Security of Smart Grid Communication

Protection of industrial communication systems against cyber attacks has become
a great challenge during the past years due to the convergence of Operational
Technologies (OT) and Information Technologies (IT), adoption of the TCP/IP to
industrial networks, and the rising level of automation and intelligent control
of industrial processes. Security and safety of critical infrastructure systems
that include power plants, substations, water and gas distribution, traffic
control systems, etc., can be implemented on various levels. In this work we
focus on security of industrial system via high-level communication monitoring
and automated anomaly detection. The first issue that should be addressed for
cyber security of ICS communication is high-level visibility of transmitted
commands. For this taks we adopt Netflow/IPFIX technology extended by meta-data
obtained from ICS protocol headers, e.g., transmitted commands, device status,
requested objects, etc. Enhanced visiblity provides rich data for detection of
unexpected events like malfunctioning or cyber attacks.
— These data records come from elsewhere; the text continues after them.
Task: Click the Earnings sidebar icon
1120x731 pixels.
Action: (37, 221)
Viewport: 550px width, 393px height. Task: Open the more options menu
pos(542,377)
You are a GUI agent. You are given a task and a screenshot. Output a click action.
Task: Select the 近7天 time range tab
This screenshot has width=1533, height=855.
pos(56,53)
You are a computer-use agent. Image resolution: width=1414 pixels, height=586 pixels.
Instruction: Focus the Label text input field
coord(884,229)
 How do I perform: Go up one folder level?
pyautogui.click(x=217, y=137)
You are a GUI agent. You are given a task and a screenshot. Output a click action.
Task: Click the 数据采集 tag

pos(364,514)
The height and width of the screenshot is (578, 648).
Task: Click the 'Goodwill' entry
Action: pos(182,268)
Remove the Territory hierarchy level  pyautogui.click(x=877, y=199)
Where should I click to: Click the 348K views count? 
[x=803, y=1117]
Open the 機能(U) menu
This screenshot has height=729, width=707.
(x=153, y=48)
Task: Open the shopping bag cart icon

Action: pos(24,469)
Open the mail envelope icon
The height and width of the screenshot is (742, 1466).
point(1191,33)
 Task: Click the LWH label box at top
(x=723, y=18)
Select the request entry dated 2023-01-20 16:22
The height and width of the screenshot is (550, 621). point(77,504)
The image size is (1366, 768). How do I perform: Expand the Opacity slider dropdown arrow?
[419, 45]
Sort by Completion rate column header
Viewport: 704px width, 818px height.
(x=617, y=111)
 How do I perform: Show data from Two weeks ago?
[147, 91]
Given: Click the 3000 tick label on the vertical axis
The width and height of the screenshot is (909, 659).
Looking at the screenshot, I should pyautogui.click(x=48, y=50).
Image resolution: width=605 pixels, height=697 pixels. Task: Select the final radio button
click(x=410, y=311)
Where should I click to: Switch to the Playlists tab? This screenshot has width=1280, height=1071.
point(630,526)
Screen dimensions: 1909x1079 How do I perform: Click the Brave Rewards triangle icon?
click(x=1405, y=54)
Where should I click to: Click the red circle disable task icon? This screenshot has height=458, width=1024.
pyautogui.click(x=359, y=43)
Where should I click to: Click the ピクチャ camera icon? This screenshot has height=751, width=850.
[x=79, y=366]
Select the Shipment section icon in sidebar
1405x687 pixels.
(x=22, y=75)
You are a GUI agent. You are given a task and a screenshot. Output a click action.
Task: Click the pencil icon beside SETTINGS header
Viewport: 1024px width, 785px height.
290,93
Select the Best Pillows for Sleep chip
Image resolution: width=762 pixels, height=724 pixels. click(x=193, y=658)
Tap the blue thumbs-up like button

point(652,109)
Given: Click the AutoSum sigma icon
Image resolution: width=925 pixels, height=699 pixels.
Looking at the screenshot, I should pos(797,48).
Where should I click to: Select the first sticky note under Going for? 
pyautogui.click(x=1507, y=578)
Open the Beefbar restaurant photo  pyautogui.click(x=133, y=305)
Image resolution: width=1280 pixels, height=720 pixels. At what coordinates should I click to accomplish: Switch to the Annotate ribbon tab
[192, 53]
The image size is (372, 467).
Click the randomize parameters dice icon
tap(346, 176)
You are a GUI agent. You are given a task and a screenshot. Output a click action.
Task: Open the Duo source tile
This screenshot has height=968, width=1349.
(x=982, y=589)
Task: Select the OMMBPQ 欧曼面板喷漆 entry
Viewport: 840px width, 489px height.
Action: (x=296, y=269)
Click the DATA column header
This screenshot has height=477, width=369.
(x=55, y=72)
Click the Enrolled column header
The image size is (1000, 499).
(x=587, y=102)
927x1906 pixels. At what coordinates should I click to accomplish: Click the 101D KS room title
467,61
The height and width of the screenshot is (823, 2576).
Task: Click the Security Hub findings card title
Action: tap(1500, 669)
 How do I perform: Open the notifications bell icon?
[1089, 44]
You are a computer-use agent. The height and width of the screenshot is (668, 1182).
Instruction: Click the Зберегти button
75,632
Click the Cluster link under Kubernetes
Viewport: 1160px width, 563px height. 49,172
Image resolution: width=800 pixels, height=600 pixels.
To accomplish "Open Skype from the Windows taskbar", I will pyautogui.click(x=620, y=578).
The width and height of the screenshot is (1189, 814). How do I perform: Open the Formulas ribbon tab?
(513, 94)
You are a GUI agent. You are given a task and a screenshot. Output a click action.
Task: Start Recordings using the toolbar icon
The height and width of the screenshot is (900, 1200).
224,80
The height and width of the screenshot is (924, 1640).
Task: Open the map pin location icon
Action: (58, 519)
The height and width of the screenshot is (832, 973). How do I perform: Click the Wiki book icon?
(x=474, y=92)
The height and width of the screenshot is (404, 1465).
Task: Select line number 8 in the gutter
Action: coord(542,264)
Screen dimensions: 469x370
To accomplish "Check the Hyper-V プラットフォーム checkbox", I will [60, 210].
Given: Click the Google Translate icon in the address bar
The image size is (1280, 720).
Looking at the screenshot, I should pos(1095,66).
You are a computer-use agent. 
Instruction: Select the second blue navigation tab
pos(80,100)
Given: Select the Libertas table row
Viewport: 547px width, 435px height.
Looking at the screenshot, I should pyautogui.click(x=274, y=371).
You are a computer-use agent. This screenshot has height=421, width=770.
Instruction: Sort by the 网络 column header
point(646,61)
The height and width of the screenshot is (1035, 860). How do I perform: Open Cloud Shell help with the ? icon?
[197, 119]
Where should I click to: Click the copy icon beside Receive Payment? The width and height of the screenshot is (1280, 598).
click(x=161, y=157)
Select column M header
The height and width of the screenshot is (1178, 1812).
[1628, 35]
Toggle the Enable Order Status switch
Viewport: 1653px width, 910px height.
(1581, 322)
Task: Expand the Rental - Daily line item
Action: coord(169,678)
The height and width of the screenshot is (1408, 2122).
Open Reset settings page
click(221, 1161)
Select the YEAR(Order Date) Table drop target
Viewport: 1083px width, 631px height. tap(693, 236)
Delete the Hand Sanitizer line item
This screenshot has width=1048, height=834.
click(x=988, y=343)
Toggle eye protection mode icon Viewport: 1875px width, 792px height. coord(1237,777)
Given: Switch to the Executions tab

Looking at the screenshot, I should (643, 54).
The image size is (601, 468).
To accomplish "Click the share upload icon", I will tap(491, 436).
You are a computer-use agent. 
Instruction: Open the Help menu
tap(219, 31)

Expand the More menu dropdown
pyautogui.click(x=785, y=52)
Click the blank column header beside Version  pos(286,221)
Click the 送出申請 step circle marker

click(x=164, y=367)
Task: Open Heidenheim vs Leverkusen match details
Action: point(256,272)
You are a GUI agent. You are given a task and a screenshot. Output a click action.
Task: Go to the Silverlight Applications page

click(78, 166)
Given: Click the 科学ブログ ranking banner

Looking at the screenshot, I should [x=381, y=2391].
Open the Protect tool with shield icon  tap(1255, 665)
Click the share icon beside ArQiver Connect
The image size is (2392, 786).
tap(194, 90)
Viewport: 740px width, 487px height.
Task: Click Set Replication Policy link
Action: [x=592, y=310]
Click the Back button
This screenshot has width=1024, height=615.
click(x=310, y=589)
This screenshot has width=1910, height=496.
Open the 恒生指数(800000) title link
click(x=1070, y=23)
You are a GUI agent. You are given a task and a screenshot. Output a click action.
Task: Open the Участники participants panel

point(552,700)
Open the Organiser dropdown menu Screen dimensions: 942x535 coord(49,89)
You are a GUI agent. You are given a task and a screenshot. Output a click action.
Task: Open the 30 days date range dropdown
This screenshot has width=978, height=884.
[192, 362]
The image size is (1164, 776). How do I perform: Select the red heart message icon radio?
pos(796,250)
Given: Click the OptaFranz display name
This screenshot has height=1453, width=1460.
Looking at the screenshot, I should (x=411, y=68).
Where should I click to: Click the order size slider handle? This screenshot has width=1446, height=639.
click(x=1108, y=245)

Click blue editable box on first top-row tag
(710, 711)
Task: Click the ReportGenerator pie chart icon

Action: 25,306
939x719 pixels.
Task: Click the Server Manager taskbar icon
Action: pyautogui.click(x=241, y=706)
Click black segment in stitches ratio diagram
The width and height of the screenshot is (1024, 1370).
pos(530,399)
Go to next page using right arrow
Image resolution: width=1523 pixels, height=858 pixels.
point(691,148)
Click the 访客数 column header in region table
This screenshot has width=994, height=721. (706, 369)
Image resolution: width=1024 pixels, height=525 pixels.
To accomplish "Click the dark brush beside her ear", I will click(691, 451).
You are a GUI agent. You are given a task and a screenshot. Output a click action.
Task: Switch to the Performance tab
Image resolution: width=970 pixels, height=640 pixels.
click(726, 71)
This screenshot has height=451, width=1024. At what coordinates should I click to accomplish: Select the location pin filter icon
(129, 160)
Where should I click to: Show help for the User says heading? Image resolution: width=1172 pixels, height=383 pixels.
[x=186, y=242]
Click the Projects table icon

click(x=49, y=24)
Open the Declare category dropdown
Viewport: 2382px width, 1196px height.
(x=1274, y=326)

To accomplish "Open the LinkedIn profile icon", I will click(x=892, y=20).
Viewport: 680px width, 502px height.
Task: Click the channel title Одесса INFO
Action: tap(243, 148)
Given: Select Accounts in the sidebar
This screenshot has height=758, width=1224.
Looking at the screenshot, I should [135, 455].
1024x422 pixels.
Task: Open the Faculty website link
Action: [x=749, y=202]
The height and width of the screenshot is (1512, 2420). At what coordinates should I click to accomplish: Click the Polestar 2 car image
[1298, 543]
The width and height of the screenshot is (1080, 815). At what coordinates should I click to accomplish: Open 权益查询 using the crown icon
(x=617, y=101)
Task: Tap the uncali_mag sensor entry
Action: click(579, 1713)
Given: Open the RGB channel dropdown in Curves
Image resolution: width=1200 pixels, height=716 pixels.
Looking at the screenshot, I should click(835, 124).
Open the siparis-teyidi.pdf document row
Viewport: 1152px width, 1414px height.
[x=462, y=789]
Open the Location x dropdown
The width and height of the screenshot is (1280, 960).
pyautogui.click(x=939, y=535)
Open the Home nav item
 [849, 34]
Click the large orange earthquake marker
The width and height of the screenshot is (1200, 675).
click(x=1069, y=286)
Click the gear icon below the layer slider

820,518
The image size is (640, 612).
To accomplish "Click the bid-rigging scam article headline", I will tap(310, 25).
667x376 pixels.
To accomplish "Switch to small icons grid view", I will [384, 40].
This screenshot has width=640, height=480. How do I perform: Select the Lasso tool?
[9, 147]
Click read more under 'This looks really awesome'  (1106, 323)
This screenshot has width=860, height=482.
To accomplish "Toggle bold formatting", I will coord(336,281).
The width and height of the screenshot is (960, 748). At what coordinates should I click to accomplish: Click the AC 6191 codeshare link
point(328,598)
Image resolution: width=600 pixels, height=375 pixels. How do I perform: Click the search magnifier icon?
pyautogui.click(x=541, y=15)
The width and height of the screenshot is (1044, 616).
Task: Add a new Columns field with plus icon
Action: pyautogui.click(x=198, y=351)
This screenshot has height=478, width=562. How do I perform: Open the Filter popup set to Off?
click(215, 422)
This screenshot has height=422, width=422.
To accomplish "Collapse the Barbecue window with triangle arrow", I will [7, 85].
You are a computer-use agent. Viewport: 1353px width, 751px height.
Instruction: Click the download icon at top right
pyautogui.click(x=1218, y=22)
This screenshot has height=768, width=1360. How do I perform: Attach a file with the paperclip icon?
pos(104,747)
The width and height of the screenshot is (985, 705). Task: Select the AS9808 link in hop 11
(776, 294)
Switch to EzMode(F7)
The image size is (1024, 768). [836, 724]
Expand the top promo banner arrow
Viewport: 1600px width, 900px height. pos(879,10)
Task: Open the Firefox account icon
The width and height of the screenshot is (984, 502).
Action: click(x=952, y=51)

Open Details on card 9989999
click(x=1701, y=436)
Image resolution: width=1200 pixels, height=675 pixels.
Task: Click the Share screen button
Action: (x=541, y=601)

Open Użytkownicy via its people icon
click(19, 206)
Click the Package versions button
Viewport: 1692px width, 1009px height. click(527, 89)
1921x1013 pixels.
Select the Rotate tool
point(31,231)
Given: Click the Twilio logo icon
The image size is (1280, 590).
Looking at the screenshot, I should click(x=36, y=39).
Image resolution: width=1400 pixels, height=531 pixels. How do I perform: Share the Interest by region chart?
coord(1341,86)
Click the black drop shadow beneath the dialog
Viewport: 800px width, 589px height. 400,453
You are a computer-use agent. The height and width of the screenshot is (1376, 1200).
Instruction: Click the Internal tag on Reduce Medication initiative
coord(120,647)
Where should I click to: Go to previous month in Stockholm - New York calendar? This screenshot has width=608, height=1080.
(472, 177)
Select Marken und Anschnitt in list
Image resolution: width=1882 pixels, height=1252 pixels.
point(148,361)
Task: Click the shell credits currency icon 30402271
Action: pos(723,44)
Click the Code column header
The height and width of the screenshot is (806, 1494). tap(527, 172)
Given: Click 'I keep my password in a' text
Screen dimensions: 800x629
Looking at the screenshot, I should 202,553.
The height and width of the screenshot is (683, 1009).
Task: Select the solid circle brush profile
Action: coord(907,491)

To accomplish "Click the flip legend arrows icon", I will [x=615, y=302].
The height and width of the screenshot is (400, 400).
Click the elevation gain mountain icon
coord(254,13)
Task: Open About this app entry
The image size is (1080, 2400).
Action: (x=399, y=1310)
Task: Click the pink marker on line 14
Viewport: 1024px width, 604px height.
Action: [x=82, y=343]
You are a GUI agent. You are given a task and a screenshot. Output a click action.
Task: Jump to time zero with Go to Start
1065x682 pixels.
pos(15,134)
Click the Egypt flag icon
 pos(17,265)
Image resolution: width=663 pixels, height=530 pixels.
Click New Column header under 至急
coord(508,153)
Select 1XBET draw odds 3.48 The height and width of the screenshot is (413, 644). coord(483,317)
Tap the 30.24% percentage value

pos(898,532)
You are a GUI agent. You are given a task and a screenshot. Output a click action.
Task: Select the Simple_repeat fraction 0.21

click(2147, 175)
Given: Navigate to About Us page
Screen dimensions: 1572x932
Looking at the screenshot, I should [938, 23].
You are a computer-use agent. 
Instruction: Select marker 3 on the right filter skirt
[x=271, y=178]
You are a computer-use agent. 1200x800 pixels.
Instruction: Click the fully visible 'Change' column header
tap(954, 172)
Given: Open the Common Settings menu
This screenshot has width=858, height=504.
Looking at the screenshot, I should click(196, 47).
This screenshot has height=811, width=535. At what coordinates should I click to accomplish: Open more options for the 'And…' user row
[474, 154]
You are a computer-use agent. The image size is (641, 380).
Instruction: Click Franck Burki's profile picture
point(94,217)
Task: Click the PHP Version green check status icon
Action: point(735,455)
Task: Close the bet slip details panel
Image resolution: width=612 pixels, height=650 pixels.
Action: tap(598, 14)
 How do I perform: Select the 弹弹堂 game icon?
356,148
Second part of this work
introduces two technique for anomaly detection of ICS communication. The first
technique models communication sequences using probabilistic automata and observe
the frequency of their occurence. If an unknown sequence or a sequence with
unexpected frequence is found, it is considered as anomaly. The second technique
applies statistical modeling where we observe typical distribution of packet
features like inter-arrival time and direction. Using learnt distributions we
create a profile of a normal communication. When a communication deviates
significantly from the learnt profile, anomaly alarm is raised. By combination of
both technique we are able to detect common anomalies and cyber attack vectors
that are typical for smart grid communication. Application of the presented
approach can improve security of smart grid networks.